No domingo, Bolsonaro escreveu em uma rede social que encaminhará ao Congresso um projeto para que o Imposto sobre a Circulação de Mercadorias e Serviços (ICMS) de combustíveis, recolhido pelos estados, tenha um valor fixo por litro.
Ao divulgar a proposta, o presidente responsabilizou os chefes dos executivos estaduais pelo fato de os preços não baixarem nas bombas, apesar da redução dos preços nas refinarias da Petrobras em janeiro.

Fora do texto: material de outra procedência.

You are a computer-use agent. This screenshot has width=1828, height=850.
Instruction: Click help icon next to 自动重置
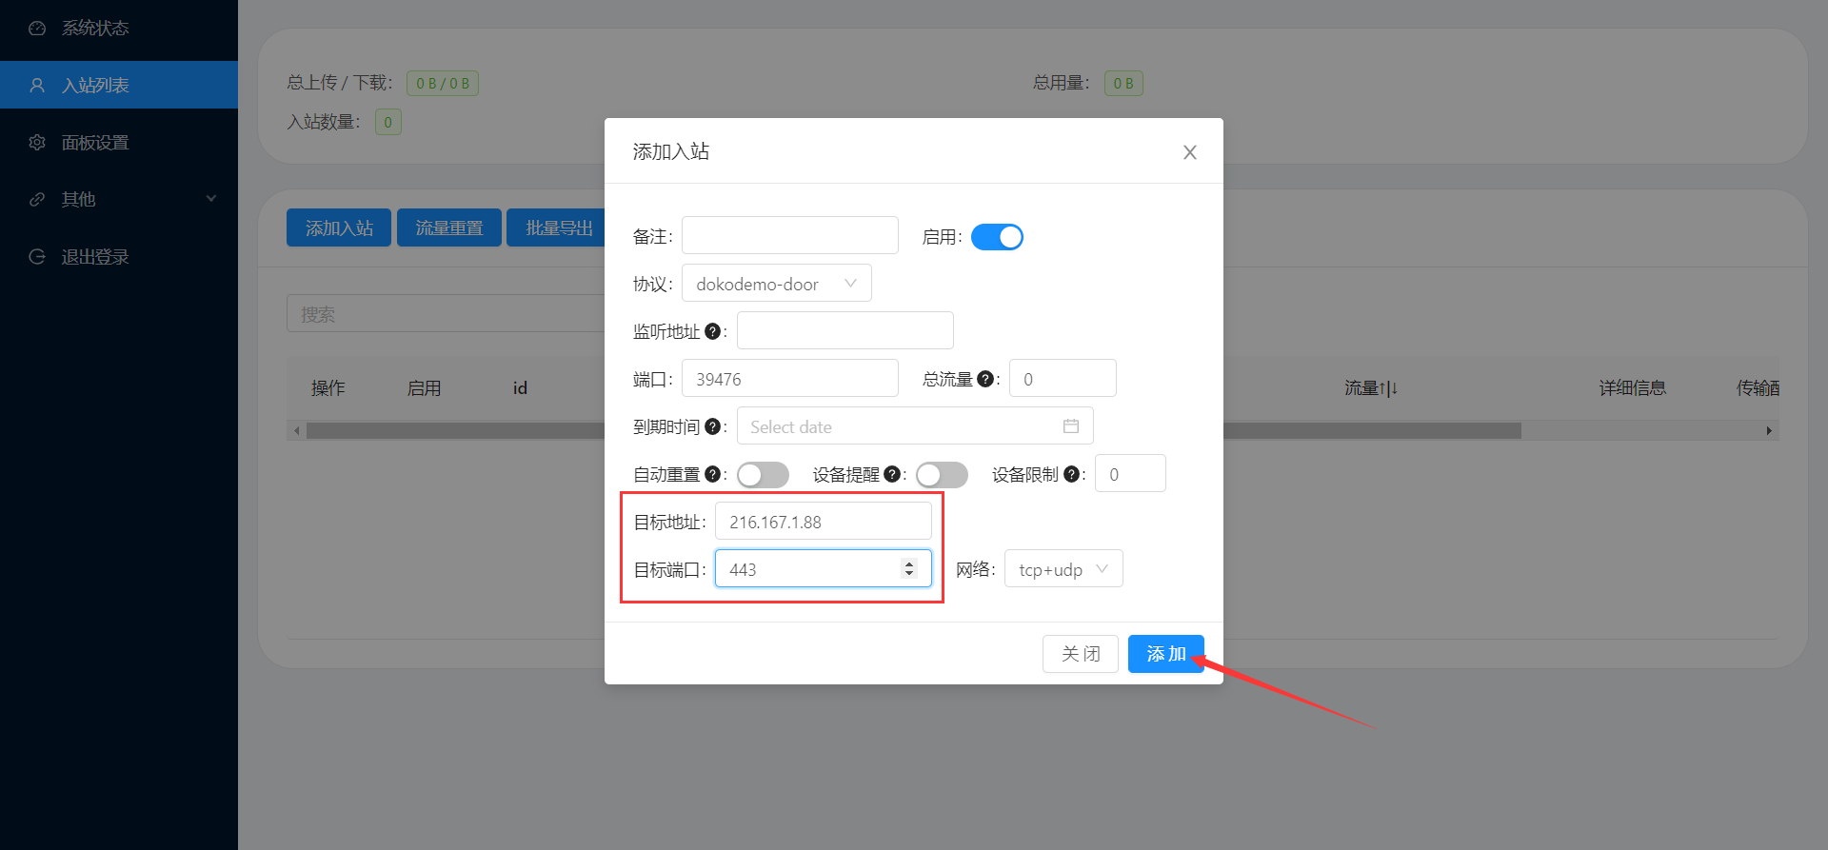point(712,474)
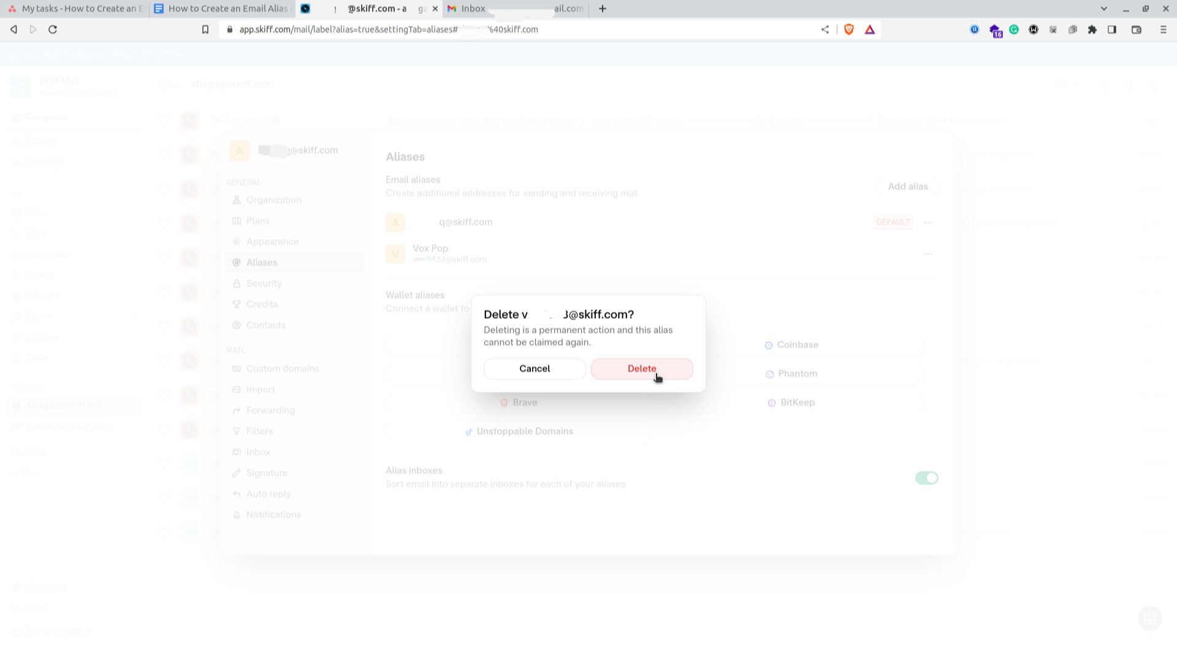The image size is (1177, 646).
Task: Open options menu for the default alias
Action: (x=928, y=223)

Ao menos outros três episódios são mencionados por governadores em conversas reservadas ao desfiar queixas sobre Bolsonaro. O mais recente foi o reajuste de quase 13% do piso salarial dos professores no mês passado — o maior registrado em termos reais desde 2012, o que sobrecarregará ainda mais os cofres estaduais, a maioria deles em crise.
O esvaziamento da reforma da Previdência, empurrando para estados a responsabilidade de fazer seus próprios projetos, é outro foco de reclamação. No Rio Grande do Sul, por exemplo, o governo estadual tinha uma reforma pronta incluindo os militares e teve que rever a proposta depois que o governo Bolsonaro decidiu criar uma regra de aposentadoria mais branda para essa categoria.
De forma mais pontual, a demora no combate aos incêndios na Amazônia alterou os ânimos de governadores daquela região com o presidente. Helder Barbalho (MDB), do Pará, foi o primeiro no domingo a pedir aos colegas uma reação rápida à declaração de Bolsonaro.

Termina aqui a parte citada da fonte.